- _MATERIAL FOR THIS EXERCISE_
Content starts
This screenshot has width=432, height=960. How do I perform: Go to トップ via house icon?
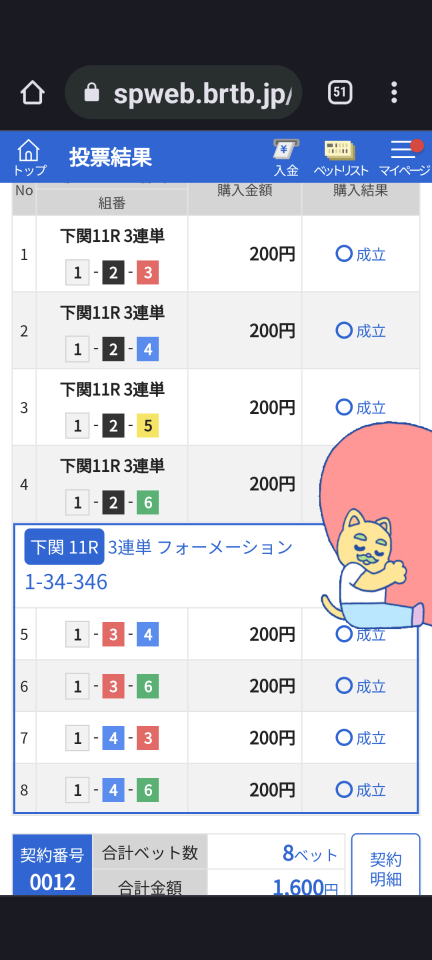tap(29, 157)
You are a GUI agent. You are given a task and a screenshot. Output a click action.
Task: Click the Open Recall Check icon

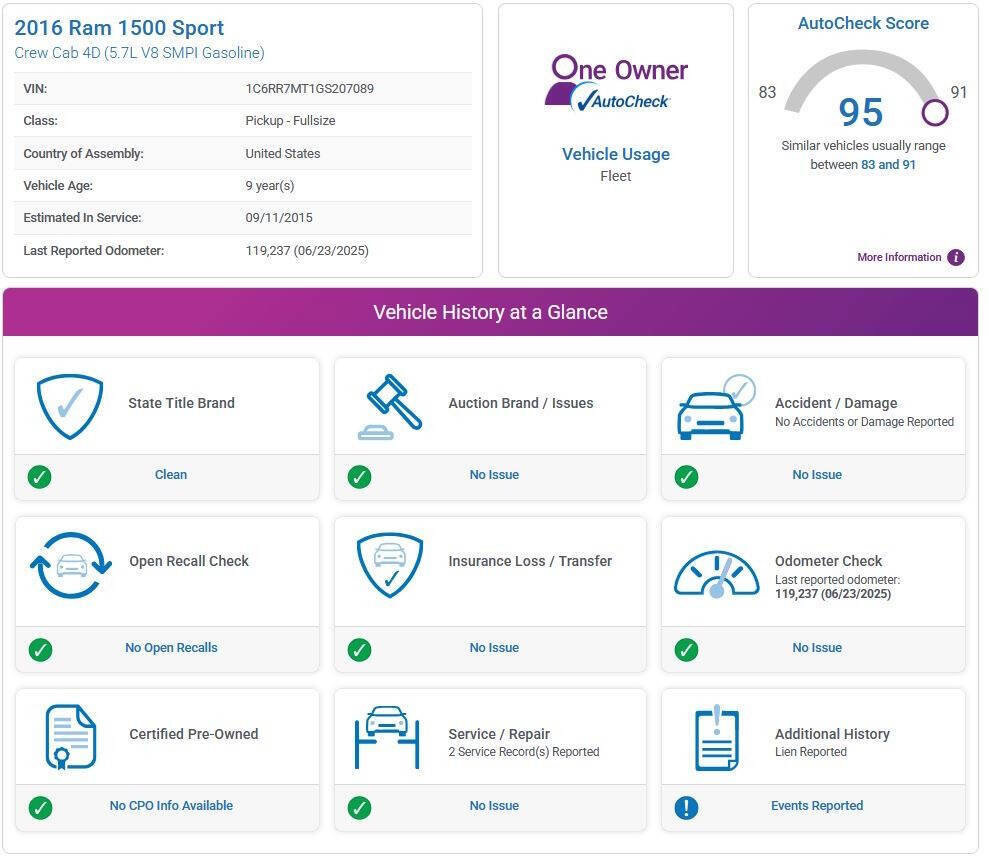(x=71, y=565)
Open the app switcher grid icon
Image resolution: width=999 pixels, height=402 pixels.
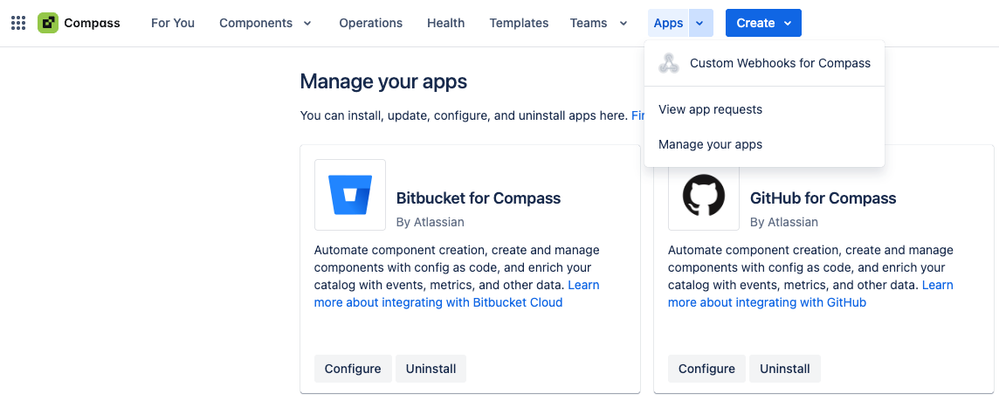(18, 23)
Content ends
- _EXERCISE GOAL_
Omit the pictures. Write out exactly the lines from the one containing "Task: Click the Open Recall Check icon" through the last line of the entries, both of them included.

- _RESPONSE_
Task: Click the Open Recall Check icon

(x=71, y=565)
Open the app switcher grid icon
Image resolution: width=999 pixels, height=402 pixels.
(18, 23)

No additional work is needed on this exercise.